## [YOUR OBJECTIVE]
Between the line containing "[Facebook] (24, 2399)" and the line containing "Stadscafé de Spaarbank (130, 1891)" lies a run of lines; give that run again exactly, with both of those lines, and nothing else from the entries below.

## [RECORDS SHOWN]
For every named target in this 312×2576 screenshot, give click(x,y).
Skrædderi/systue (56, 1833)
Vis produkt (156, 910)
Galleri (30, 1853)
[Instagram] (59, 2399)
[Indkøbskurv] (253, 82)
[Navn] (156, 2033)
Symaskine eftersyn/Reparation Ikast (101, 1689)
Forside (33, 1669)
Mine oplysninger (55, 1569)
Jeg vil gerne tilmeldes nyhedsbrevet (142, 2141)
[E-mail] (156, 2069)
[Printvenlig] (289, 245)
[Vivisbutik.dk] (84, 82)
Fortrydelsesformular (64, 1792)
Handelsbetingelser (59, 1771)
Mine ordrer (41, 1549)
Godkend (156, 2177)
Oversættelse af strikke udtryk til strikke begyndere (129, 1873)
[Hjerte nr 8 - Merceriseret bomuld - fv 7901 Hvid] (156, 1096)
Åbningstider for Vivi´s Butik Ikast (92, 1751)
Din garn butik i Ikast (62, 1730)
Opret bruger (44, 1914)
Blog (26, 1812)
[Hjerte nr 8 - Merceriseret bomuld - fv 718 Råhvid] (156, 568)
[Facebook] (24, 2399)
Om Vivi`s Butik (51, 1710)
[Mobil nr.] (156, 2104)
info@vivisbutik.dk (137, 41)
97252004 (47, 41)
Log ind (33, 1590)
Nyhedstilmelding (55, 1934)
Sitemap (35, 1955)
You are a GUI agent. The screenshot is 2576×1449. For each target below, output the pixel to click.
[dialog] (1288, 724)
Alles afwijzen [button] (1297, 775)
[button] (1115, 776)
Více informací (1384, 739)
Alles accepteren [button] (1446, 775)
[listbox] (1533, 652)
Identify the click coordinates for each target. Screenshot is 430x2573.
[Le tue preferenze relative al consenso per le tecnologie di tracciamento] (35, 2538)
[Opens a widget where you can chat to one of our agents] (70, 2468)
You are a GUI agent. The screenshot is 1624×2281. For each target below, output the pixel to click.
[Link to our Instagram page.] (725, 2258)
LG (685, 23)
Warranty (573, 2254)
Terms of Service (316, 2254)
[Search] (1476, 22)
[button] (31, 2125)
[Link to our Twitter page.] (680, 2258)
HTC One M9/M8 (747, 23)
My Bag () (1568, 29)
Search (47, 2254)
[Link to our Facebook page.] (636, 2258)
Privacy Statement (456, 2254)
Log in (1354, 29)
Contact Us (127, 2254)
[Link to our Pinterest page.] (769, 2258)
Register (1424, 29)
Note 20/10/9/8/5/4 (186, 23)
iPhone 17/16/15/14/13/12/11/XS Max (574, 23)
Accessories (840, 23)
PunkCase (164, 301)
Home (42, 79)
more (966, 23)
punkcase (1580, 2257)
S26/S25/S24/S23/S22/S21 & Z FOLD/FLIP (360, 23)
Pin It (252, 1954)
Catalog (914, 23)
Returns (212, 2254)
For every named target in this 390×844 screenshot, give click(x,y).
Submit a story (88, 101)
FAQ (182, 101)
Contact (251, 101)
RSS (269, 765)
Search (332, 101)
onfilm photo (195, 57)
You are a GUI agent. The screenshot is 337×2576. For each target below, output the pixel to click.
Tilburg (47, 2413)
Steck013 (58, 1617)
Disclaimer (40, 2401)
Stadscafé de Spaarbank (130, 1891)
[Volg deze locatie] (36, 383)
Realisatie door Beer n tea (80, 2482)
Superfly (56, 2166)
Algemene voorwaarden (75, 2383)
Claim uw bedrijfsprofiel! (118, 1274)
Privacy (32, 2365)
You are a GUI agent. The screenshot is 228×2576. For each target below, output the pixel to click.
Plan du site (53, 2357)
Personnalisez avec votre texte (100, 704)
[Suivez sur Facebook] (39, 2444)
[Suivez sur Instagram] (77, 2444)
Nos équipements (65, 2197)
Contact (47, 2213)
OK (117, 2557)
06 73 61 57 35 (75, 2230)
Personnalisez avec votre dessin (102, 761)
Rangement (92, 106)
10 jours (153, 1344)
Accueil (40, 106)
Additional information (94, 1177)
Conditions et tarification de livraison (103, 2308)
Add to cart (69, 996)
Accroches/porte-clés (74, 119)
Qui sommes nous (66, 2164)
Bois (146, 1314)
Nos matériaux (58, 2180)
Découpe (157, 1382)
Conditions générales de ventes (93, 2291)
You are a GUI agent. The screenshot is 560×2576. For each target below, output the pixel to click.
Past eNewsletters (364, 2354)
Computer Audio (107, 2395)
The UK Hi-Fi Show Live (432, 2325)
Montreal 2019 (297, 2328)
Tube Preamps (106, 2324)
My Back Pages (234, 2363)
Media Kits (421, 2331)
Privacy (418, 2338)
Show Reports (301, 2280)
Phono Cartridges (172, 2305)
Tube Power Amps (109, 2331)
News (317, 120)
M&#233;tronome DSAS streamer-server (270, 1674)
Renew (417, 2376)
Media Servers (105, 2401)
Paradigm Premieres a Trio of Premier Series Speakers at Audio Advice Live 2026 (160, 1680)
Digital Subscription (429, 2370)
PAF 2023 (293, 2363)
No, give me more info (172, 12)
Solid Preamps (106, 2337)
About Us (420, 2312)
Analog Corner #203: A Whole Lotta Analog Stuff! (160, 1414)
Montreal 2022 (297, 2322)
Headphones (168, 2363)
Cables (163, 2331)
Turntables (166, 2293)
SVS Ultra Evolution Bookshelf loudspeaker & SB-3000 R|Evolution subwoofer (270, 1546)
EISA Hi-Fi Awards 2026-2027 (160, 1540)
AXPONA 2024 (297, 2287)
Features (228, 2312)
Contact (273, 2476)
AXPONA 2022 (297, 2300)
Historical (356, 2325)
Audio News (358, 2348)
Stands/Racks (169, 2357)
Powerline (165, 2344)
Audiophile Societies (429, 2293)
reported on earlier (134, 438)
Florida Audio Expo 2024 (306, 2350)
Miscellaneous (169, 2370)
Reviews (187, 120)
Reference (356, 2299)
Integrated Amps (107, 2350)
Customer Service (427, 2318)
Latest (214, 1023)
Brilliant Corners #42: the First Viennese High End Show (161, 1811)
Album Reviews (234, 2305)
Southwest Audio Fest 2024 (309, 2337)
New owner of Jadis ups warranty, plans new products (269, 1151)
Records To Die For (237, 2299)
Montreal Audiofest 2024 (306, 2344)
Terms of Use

## [RESPONSE TO THE EXERCISE]
[Facebook] (24, 2399)
Om Vivi`s Butik (51, 1710)
[Mobil nr.] (156, 2104)
info@vivisbutik.dk (137, 41)
97252004 (47, 41)
Log ind (33, 1590)
Nyhedstilmelding (55, 1934)
Sitemap (35, 1955)
You are a GUI agent. The screenshot is 2576×1449. For each target below, output the pixel to click.
[dialog] (1288, 724)
Alles afwijzen [button] (1297, 775)
[button] (1115, 776)
Více informací (1384, 739)
Alles accepteren [button] (1446, 775)
[listbox] (1533, 652)
Identify the click coordinates for each target. Screenshot is 430x2573.
[Le tue preferenze relative al consenso per le tecnologie di tracciamento] (35, 2538)
[Opens a widget where you can chat to one of our agents] (70, 2468)
You are a GUI agent. The screenshot is 1624×2281. For each target below, output the pixel to click.
[Link to our Instagram page.] (725, 2258)
LG (685, 23)
Warranty (573, 2254)
Terms of Service (316, 2254)
[Search] (1476, 22)
[button] (31, 2125)
[Link to our Twitter page.] (680, 2258)
HTC One M9/M8 (747, 23)
My Bag () (1568, 29)
Search (47, 2254)
[Link to our Facebook page.] (636, 2258)
Privacy Statement (456, 2254)
Log in (1354, 29)
Contact Us (127, 2254)
[Link to our Pinterest page.] (769, 2258)
Register (1424, 29)
Note 20/10/9/8/5/4 (186, 23)
iPhone 17/16/15/14/13/12/11/XS Max (574, 23)
Accessories (840, 23)
PunkCase (164, 301)
Home (42, 79)
more (966, 23)
punkcase (1580, 2257)
S26/S25/S24/S23/S22/S21 & Z FOLD/FLIP (360, 23)
Pin It (252, 1954)
Catalog (914, 23)
Returns (212, 2254)
For every named target in this 390×844 screenshot, give click(x,y).
Submit a story (88, 101)
FAQ (182, 101)
Contact (251, 101)
RSS (269, 765)
Search (332, 101)
onfilm photo (195, 57)
You are a GUI agent. The screenshot is 337×2576. For each target below, output the pixel to click.
Tilburg (47, 2413)
Steck013 (58, 1617)
Disclaimer (40, 2401)
Stadscafé de Spaarbank (130, 1891)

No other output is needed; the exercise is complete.